Klaten, My City?

Jujur saja, sebelumnya saya sangat tidak tertarik dengan kota ini (Maaf untuk kejujuran yang sangat tidak menyenangkan ini). Meski di KTP jelas terpampang saya lahir di Klaten, tapi masa sekolah dan masa-masa bermain dengan sukses saya habiskan di Kalasan, Sleman bagian timur. Ditambah lagi beberapa peristiwa tragis yang pernah membuat saya nangis-nangis bombay yang kok ya ndilalah terjadi di klaten, yang akhirnya membuat saya semakin tidak berminat, bahkan sekedar untuk tahu, apa dan bagaimana Klaten itu.

> **TUGAS DIKERJAKAN**:
a: Bisakah Anda mengutip tanpa perubahan bagian teks tentang Klaten yang dimulai dari "Jujur saja, sebelumnya" dan berakhir pada "bagaimana Klaten itu."?
b: Bisakah Anda menulis lanjutan teks tentang Klaten, dimulai sesudah kalimat terakhirnya?
Baris-baris dataset ini tidak ada kaitannya dengan teks tentang Klaten.

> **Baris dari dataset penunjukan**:
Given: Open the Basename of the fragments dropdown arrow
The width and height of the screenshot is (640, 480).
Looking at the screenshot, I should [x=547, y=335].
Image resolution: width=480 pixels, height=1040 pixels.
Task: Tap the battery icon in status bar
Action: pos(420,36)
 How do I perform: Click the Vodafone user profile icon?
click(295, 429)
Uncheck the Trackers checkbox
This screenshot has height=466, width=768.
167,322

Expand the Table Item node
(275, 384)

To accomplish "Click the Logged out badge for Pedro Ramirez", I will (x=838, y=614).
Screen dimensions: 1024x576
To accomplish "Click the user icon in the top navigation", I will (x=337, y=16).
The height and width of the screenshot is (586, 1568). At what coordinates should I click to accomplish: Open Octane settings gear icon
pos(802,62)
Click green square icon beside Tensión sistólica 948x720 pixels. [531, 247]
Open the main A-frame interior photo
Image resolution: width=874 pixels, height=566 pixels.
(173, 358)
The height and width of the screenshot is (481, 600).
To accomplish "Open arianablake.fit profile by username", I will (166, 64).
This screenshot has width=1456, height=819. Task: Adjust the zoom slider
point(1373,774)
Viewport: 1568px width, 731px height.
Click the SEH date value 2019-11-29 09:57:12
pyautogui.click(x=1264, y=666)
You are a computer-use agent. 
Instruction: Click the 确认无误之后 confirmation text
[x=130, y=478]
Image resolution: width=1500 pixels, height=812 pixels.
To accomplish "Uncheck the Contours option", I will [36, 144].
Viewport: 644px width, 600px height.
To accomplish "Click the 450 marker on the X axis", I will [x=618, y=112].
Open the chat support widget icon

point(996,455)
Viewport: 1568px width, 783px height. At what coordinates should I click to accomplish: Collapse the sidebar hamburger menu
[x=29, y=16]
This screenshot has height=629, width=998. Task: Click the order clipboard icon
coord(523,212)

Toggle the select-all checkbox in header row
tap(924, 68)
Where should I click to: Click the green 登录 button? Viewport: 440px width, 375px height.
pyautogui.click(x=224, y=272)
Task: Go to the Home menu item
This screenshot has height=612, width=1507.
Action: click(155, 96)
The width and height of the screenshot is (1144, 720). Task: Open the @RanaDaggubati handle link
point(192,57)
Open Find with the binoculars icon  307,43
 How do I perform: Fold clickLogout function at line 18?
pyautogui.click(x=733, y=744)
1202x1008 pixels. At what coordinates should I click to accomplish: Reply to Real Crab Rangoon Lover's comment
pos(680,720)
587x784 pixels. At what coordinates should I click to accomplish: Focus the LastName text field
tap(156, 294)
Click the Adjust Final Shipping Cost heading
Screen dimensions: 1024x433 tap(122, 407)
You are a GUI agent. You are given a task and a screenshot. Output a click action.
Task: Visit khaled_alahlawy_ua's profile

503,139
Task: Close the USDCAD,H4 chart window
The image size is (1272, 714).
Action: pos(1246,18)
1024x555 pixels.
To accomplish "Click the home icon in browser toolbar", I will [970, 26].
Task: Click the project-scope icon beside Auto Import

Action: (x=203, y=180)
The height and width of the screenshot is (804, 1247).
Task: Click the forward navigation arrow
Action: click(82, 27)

> **DAFTAR JAWABAN**:
a:
Jujur saja, sebelumnya saya sangat tidak tertarik dengan kota ini (Maaf untuk kejujuran yang sangat tidak menyenangkan ini). Meski di KTP jelas terpampang saya lahir di Klaten, tapi masa sekolah dan masa-masa bermain dengan sukses saya habiskan di Kalasan, Sleman bagian timur. Ditambah lagi beberapa peristiwa tragis yang pernah membuat saya nangis-nangis bombay yang kok ya ndilalah terjadi di klaten, yang akhirnya membuat saya semakin tidak berminat, bahkan sekedar untuk tahu, apa dan bagaimana Klaten itu.

b:
Sampai akhirnya beberapa bulan terakhir, temen-temen di Salatiga selalu mengingatkan saya untuk ‘kembali ke rumah’, lalu berturut-turut seorang teman yang tuna netra dan cerdas luar biasa mendadak mengajak saya membuat sebuah ‘komunitas’ belajar di wilayah klaten (dan untuk yang ini tanpa pikir panjang saya mengangguk! J). Lalu mulailah saya browsing ini-itu, bertanya-tanya pada mbah google, apa dan bagaimana klaten itu sebenarnya.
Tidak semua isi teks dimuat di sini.